begin Text section
The unmaking of Julius Caesar

A landmark BBC/PBS documentary attempts to tell Julius Caesar's story in contemporary terms. In doing so, it obscures and simplifies a more complex — and fascinating — history.

Gaius Julius Caesar (100-44 BC) was a Roman general and statesman. He played a critical role in the gradual transformation of the Roman Republic into the Roman Empire.
Gaius Julius Caesar (100-44 BC) was a Roman general and statesman. He played a critical role in the gradual transformation of the Roman Republic into the Roman Empire. Credit: Science History Images / Alamy Stock Photo

Does the story of the Roman Republic’s fall and Julius Caesar’s rise to power have anything to tell us about the world we inhabit today? The BBC and PBS are betting that it does. Their three-part documentary Julius Caesar: the Making of a Dictator sets out to tell this tale with just enough references to Donald Trump, Vladimir Putin and the End of History to keep the viewers’ ears pricked for contemporary resonances. Unwatched democracy gives way to populism, populism ushers in the tyrant. So constitutions fall.

The Rome we meet in this series is a society mired in crisis. The eponymous dictator is shown to be a man who, when the gods were handing out scruples, was off getting double-helpings of ambition. Each episode begins with the same introduction, delivered in the inviting if urgent tones one is used to hearing from Masterchef:

For 500 years, [Rome] was ruled by elected government… In a little over a decade, this Republic was overthrown by the ambitions of one man, [who bent] a centuries-old political system to breaking point.
end Text section
**Problems and tasks**:
(1) In the review of the Julius Caesar documentary, what is the full title of the three-part series made by the BBC and PBS?
(2) Carry on the review of the Julius Caesar documentary, starting right after its final sentence.
You will not need the records for any of this.
begin Data excerpts
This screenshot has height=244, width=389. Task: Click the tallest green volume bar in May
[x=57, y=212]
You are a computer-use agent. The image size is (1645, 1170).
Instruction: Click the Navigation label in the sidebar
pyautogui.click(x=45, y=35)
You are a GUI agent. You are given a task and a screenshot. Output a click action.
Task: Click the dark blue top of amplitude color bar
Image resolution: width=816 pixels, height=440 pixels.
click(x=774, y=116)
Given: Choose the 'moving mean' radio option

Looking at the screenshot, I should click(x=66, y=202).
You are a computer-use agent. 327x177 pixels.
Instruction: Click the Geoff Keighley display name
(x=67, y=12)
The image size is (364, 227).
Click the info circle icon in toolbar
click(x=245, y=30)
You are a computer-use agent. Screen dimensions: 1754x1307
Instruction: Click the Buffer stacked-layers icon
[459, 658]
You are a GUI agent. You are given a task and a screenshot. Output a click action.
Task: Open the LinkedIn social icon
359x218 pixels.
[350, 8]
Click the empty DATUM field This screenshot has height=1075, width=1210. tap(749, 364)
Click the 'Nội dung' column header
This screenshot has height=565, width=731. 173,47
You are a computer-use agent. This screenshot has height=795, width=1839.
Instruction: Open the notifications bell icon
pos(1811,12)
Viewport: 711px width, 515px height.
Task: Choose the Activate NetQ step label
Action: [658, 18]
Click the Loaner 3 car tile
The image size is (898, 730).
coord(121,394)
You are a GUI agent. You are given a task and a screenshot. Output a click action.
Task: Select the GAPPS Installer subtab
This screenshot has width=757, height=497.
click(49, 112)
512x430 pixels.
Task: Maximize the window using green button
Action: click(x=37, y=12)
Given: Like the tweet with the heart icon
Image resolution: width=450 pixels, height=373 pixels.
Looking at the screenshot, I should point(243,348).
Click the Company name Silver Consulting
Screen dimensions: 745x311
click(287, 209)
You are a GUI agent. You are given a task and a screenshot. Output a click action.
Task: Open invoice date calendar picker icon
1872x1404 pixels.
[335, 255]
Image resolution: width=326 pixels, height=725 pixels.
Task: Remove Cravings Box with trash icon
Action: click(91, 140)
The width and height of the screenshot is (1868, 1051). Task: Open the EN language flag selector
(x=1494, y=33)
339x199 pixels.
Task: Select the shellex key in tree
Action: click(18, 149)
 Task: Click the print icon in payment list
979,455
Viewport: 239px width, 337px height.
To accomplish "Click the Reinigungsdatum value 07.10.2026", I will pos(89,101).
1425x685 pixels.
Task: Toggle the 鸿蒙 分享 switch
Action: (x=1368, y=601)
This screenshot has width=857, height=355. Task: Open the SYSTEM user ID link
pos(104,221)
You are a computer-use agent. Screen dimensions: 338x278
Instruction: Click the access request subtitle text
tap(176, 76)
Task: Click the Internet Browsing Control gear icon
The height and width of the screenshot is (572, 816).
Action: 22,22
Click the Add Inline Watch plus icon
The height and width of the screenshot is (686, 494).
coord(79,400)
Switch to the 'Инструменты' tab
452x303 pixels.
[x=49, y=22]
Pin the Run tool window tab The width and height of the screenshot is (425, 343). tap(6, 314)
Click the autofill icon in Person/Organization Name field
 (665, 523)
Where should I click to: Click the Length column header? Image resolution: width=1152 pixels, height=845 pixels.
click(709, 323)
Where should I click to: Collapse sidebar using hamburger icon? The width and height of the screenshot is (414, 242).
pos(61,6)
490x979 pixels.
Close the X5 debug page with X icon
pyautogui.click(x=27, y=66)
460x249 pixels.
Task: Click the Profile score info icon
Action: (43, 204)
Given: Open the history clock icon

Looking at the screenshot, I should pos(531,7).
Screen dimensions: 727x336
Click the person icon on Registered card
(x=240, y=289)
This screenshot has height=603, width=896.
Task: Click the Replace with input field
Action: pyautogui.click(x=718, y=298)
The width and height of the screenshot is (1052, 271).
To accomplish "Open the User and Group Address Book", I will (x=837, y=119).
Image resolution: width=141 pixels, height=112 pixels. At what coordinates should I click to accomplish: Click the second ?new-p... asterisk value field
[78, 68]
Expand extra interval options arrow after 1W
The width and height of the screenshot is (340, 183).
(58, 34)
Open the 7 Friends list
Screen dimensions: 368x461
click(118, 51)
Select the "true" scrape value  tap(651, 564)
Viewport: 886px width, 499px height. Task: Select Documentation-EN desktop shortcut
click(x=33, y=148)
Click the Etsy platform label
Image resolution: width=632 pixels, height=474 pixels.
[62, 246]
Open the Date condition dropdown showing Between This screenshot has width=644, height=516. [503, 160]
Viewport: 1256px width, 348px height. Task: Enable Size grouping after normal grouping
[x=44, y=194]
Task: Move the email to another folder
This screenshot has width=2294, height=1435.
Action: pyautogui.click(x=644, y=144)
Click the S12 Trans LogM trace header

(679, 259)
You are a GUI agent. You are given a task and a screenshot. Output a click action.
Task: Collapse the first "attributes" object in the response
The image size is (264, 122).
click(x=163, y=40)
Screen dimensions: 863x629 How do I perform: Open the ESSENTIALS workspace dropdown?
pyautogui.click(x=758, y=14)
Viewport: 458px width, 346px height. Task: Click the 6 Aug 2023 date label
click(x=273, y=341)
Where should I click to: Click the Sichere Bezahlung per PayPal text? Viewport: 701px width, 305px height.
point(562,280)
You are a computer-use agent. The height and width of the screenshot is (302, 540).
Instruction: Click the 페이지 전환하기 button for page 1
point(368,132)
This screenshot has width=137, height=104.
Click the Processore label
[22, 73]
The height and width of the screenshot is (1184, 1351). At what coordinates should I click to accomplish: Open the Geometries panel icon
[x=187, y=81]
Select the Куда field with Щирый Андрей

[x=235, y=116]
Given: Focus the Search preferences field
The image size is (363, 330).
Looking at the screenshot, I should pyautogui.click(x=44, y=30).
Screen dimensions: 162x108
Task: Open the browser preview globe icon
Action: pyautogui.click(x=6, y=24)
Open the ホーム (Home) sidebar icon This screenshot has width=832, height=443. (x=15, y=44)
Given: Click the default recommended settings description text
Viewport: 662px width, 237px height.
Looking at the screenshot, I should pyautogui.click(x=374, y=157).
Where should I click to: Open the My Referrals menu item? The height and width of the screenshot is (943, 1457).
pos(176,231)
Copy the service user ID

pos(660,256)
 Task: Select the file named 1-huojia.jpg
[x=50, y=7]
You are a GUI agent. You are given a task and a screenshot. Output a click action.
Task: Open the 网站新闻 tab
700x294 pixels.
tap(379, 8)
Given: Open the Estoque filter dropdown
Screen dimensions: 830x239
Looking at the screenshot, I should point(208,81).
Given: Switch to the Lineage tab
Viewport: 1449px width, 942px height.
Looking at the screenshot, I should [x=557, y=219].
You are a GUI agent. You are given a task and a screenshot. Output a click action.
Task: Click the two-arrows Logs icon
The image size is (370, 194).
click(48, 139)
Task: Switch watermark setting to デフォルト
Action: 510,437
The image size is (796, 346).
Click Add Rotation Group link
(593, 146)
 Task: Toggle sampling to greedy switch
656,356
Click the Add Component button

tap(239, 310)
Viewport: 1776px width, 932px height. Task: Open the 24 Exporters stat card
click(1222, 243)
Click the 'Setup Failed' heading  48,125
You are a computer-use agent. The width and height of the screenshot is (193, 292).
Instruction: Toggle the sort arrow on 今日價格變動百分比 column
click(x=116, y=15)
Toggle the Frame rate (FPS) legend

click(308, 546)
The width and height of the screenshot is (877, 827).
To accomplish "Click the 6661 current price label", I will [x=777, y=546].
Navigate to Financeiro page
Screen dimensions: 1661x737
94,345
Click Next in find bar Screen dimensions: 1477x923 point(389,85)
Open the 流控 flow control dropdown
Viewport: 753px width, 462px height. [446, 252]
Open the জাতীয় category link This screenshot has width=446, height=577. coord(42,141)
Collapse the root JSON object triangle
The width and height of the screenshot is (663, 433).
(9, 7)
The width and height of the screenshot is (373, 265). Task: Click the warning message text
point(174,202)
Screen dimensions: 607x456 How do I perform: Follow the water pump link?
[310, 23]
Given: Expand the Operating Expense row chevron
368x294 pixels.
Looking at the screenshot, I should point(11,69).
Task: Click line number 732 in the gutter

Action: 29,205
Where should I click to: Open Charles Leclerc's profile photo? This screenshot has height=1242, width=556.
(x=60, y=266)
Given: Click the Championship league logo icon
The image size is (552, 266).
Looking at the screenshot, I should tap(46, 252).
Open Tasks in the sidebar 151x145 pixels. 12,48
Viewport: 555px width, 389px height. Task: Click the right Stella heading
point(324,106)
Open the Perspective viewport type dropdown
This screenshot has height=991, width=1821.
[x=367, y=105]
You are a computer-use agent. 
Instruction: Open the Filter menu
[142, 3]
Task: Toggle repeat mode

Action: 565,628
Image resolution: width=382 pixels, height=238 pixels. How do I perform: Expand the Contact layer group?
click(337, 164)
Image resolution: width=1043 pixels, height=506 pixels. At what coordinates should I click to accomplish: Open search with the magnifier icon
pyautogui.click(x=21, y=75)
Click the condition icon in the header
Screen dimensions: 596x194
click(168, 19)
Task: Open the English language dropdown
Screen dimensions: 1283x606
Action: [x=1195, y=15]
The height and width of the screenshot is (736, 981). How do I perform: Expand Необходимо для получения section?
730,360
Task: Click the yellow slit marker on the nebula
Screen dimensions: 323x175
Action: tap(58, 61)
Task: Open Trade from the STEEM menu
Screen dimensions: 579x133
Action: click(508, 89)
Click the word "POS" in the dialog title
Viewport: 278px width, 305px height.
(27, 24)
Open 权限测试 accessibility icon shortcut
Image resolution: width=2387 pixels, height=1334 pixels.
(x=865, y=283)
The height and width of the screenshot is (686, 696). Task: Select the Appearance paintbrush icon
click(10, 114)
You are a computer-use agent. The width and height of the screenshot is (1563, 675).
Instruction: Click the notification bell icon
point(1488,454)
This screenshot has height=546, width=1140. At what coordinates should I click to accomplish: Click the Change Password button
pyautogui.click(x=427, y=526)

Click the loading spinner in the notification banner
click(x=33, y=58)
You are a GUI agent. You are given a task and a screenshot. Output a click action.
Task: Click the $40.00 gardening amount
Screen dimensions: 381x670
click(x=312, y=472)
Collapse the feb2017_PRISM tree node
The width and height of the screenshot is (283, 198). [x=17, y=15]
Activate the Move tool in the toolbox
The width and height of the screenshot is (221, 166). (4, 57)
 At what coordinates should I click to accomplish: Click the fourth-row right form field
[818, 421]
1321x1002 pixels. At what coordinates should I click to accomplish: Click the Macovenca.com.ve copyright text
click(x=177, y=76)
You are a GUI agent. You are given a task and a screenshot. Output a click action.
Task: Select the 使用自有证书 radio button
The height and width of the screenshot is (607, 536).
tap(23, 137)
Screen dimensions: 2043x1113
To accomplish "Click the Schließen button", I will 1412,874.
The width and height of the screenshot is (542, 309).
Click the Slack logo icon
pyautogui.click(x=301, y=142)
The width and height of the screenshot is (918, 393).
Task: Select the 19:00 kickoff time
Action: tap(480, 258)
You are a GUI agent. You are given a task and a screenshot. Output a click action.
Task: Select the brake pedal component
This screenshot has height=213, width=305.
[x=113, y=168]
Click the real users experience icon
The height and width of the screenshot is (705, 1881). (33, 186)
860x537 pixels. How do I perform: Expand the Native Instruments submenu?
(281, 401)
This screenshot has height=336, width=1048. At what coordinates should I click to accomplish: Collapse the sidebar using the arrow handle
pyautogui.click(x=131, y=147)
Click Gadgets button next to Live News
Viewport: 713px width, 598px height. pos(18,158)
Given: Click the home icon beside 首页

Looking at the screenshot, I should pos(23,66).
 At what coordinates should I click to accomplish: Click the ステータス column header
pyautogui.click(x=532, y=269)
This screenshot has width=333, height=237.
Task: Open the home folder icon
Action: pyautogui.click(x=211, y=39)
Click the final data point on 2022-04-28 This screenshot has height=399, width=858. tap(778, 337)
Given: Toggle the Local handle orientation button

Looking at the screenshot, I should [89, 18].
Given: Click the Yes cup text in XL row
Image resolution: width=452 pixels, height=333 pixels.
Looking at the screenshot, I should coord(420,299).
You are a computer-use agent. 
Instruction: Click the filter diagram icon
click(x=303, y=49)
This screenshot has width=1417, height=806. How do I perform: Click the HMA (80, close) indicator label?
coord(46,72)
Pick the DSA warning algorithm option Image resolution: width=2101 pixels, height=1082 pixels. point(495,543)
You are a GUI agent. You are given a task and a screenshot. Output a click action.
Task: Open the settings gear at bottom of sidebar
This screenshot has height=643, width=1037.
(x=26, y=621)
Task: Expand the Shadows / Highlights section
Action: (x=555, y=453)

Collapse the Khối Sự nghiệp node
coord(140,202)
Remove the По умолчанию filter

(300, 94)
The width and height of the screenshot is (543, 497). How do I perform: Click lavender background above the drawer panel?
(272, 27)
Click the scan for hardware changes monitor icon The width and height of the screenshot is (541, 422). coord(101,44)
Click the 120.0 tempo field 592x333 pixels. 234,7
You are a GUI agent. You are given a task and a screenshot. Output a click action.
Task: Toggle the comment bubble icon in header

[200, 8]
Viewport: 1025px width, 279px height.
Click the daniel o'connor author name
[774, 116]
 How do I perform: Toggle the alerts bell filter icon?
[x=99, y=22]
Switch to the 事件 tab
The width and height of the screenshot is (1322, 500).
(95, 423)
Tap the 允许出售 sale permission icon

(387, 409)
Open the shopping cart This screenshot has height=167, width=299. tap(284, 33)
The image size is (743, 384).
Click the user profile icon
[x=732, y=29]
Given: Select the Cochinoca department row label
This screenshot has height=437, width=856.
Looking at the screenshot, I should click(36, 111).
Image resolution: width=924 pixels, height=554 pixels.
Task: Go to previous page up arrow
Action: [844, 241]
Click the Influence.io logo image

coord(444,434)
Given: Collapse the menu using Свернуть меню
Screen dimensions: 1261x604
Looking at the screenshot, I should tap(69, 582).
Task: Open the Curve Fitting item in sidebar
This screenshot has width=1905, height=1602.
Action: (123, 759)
end Data excerpts
**Results of the exercise**:
(1) Julius Caesar: the Making of a Dictator

(2)
The rise of Julius Caesar is shown to be a procession of Republican norms and conventions being crushed under the red leather boots Caesar took to wearing in his later years (a symbol, so say our ancient sources, of his tyrannical ambitions).

But how true a portrait is this of the Roman Republic in the 50s and 40s BC? Were these years really marked by an escalating series of crisis-inducing challenges to Rome’s political authority? Was the collapse of this system of government really brought about by one man overriding the safeguards that had protected Rome since the aristocracy expelled the kings in 509 BC? Did one man really bring about this Republic’s Götterdämmerung?

Even those disinclined to follow this interpretation must acknowledge that this is the picture painted by our ancient sources. The historians agree with the biographers who agree with contemporary writers: Julius Caesar was the decisive factor in Rome’s downfall.

Unanimity in our ancient sources, however, is as much a cause for concern as it is for confidence. The desire to follow the picture handed down by these writers and thinkers rests upon a shaky premise: that politically-motivated individuals shouting about an unprecedented crisis is proof positive that that crisis exists.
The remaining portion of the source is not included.